- _BRIEF_
Among the entries below, one stretch runs from the line that contains "Team Fundraising (33, 2463)" through the line that contains "Help Center (26, 2509)". Repeat that stretch exactly, ends included, and only that.

- _SUPPLIED RECORDS_
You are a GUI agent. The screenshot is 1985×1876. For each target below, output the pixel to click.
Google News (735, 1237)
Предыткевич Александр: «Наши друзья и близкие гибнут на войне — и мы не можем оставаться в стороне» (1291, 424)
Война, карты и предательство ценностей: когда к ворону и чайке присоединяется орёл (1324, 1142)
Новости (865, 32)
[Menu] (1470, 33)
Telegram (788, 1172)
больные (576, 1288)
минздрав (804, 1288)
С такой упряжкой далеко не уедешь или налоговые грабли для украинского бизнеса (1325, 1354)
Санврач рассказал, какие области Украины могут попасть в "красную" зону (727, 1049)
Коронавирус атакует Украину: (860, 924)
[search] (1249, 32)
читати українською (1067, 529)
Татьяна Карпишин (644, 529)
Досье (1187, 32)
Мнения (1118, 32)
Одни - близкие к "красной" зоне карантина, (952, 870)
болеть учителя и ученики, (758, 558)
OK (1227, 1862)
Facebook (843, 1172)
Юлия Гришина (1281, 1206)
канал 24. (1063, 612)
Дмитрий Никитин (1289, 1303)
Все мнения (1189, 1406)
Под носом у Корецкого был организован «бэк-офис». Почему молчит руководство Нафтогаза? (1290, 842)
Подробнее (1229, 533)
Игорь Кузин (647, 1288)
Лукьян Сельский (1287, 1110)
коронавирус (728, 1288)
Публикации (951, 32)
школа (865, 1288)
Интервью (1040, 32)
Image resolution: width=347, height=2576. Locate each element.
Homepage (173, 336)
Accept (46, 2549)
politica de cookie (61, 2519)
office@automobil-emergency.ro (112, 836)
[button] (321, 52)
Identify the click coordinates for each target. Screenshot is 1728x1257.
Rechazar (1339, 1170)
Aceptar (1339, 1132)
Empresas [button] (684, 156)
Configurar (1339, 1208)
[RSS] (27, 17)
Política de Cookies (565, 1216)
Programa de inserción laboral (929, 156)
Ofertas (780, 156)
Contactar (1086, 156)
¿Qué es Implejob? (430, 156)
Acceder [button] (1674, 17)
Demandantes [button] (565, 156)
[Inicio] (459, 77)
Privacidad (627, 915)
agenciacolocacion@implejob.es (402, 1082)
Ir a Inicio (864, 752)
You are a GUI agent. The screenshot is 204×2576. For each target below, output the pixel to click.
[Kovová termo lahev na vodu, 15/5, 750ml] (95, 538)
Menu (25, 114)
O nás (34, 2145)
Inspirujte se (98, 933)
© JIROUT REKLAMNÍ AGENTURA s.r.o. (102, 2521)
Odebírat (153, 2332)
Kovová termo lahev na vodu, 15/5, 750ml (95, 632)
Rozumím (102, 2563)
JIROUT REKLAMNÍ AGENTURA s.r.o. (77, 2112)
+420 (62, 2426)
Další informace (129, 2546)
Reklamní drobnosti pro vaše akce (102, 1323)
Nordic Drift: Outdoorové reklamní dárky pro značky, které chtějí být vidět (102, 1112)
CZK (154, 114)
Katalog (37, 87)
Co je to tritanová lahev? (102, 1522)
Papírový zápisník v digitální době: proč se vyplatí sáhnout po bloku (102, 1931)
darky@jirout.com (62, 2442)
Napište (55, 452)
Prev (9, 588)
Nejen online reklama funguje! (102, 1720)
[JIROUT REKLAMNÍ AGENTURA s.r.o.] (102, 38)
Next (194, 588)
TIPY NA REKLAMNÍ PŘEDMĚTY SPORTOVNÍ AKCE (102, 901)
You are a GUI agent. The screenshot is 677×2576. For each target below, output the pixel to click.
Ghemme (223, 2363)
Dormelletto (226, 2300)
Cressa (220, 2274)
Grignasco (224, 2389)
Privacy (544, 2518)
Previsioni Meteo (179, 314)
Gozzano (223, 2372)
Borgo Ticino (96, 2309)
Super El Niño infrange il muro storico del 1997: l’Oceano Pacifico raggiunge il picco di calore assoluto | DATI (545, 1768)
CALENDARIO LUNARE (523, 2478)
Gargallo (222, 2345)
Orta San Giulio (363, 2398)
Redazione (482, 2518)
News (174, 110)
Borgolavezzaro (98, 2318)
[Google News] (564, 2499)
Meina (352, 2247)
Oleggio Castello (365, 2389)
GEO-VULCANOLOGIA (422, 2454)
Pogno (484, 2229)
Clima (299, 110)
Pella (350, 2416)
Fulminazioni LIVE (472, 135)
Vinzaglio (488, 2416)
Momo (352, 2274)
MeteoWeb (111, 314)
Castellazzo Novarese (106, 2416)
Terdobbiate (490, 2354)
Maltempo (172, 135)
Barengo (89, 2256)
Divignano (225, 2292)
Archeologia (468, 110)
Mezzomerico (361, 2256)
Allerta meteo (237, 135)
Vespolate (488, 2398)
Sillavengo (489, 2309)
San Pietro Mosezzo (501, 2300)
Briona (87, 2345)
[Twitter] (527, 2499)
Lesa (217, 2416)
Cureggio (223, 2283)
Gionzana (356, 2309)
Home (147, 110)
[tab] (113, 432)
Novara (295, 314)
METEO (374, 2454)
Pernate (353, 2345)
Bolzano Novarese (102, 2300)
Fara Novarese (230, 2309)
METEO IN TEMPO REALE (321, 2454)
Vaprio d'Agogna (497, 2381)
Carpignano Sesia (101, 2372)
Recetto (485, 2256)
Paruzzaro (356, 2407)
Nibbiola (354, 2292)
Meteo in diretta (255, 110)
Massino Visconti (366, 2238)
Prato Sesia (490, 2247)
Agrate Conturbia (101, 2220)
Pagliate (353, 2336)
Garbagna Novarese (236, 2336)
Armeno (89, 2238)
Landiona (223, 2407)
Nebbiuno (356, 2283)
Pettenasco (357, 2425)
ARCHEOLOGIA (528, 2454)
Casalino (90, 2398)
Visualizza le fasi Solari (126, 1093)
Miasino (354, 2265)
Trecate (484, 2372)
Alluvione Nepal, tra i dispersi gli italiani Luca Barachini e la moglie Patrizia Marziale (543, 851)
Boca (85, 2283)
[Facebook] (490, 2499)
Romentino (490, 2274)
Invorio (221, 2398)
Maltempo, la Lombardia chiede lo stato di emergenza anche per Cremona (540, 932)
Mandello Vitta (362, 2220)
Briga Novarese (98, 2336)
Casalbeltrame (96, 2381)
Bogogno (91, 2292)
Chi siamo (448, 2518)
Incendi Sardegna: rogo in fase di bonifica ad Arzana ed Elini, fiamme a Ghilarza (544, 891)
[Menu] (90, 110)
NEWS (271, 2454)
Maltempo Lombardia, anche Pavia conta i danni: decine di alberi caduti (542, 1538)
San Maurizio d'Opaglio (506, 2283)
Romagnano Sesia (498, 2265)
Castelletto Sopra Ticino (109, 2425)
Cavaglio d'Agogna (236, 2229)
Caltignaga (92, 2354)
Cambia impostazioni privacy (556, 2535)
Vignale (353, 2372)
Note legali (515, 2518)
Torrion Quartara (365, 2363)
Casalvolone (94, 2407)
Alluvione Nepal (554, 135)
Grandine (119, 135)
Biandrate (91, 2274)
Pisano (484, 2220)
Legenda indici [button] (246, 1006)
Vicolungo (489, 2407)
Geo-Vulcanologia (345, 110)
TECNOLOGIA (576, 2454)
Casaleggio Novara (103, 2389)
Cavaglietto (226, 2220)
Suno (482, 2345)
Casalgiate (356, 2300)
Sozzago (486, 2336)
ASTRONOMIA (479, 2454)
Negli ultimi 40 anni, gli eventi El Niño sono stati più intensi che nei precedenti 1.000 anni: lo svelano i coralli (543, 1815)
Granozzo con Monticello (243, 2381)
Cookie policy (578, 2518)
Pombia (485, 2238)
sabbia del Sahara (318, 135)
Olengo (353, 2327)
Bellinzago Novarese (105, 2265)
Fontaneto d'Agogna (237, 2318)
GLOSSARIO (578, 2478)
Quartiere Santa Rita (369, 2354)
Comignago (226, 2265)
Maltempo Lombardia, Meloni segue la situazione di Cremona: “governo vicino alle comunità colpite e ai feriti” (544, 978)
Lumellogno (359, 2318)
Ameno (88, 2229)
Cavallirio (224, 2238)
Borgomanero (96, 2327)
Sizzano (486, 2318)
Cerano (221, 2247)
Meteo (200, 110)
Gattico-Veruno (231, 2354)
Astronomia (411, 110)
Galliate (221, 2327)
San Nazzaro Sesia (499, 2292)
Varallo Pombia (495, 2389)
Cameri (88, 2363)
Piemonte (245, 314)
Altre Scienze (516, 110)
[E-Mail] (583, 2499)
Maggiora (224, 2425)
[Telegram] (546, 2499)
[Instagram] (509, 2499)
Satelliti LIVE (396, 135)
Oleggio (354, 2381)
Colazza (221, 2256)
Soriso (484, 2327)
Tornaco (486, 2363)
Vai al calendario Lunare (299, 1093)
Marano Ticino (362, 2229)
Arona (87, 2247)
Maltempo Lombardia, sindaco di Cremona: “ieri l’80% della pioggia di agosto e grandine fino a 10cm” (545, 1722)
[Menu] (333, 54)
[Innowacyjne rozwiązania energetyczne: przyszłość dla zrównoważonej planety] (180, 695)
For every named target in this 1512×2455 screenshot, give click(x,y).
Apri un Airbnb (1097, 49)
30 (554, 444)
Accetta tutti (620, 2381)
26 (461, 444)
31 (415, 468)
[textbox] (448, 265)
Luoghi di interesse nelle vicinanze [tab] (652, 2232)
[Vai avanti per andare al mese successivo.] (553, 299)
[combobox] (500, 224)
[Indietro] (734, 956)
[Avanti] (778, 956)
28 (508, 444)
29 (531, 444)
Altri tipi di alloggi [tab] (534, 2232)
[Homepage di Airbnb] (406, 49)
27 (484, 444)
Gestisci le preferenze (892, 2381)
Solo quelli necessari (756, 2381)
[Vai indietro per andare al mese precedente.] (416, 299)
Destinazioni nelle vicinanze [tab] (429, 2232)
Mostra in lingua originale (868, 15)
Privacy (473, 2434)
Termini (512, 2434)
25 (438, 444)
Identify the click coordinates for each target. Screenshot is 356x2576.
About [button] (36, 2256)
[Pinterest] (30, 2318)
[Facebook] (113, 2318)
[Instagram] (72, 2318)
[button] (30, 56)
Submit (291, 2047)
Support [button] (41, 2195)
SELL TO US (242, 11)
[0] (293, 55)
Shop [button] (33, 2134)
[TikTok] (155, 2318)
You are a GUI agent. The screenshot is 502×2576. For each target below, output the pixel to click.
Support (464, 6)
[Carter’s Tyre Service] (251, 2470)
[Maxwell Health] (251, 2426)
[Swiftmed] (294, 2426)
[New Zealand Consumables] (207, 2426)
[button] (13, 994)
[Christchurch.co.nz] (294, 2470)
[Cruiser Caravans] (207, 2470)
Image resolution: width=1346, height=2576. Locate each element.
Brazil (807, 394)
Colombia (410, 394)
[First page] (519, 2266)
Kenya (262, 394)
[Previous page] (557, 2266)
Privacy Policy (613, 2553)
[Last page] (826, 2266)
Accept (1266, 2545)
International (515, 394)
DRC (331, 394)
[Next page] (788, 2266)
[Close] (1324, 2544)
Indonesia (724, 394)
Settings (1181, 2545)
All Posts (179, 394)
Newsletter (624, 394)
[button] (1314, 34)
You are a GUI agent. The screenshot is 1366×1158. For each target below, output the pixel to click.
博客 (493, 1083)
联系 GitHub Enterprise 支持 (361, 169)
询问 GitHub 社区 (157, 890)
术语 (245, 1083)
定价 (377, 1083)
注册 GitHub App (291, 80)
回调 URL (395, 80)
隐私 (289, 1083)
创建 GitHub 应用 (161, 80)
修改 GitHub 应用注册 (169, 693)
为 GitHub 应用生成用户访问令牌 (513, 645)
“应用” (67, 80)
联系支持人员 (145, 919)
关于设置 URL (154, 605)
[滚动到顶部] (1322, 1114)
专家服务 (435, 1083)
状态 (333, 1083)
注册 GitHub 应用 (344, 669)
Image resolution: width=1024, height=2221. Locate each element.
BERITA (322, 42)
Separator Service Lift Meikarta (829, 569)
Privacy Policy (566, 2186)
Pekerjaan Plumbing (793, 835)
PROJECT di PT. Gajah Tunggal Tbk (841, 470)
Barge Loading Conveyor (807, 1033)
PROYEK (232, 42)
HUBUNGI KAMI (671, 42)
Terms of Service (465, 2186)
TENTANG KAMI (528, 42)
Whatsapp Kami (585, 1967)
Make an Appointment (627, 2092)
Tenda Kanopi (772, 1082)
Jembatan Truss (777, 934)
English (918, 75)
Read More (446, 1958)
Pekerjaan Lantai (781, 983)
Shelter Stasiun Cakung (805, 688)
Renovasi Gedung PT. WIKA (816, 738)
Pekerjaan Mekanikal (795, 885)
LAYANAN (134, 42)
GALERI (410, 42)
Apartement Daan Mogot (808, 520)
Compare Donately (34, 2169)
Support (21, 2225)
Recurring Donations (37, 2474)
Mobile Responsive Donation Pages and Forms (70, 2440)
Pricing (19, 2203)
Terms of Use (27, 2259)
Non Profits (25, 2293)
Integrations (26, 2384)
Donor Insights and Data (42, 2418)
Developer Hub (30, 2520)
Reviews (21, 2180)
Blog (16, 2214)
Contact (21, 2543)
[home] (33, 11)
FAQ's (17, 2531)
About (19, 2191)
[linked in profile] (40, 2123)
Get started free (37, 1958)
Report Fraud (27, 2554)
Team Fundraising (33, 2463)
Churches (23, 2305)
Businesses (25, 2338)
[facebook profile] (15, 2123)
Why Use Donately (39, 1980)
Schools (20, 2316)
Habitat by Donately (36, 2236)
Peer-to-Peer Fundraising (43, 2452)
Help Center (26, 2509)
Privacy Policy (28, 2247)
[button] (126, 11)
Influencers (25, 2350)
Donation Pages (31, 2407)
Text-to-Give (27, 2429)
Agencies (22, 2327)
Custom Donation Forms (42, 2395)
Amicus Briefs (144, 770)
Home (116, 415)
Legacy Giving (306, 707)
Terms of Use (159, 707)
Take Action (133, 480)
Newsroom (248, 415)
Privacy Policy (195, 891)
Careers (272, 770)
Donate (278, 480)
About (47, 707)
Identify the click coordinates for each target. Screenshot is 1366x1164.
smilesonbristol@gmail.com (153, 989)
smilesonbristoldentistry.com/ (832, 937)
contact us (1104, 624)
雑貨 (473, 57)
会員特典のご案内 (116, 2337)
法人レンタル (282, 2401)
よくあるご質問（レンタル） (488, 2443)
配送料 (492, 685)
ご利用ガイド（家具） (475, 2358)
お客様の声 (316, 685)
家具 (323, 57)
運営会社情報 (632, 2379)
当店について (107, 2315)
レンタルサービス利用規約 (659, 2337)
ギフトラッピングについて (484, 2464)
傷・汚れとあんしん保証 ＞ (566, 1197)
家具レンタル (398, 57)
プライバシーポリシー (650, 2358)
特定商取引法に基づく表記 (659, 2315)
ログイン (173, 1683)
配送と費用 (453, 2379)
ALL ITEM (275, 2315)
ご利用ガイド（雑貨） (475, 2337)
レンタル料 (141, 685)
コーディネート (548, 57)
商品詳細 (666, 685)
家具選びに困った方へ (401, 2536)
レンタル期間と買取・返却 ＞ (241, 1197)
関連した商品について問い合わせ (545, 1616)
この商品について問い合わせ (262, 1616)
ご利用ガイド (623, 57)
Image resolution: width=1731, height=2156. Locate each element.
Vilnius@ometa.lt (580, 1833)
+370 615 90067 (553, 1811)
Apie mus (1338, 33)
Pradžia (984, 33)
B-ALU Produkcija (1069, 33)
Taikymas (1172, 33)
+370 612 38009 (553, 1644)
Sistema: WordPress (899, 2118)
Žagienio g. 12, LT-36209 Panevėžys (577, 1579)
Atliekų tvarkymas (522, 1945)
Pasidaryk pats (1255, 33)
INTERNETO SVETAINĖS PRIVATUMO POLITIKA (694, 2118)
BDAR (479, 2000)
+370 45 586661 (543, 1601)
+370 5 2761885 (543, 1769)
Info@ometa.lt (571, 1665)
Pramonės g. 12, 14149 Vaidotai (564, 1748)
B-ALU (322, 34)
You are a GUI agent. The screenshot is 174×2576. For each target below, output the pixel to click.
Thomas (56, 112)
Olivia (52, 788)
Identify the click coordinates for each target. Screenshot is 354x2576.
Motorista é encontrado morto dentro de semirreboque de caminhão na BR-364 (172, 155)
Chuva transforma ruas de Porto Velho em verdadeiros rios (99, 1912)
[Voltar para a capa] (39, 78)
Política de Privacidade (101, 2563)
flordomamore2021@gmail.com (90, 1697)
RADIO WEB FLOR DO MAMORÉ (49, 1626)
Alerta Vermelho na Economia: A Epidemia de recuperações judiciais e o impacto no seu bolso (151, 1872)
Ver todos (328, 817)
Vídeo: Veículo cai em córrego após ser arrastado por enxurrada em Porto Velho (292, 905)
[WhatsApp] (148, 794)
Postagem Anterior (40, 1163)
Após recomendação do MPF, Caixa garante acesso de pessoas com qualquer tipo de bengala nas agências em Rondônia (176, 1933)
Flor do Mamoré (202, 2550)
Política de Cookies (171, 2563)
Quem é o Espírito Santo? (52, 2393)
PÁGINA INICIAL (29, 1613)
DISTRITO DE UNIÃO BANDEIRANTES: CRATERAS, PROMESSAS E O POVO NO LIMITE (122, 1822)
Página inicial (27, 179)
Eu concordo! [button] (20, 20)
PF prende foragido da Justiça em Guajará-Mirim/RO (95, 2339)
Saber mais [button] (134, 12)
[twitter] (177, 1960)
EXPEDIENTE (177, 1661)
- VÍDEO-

- _ANSWER SECTION_
Team Fundraising (33, 2463)
Churches (23, 2305)
Businesses (25, 2338)
[facebook profile] (15, 2123)
Why Use Donately (39, 1980)
Schools (20, 2316)
Habitat by Donately (36, 2236)
Peer-to-Peer Fundraising (43, 2452)
Help Center (26, 2509)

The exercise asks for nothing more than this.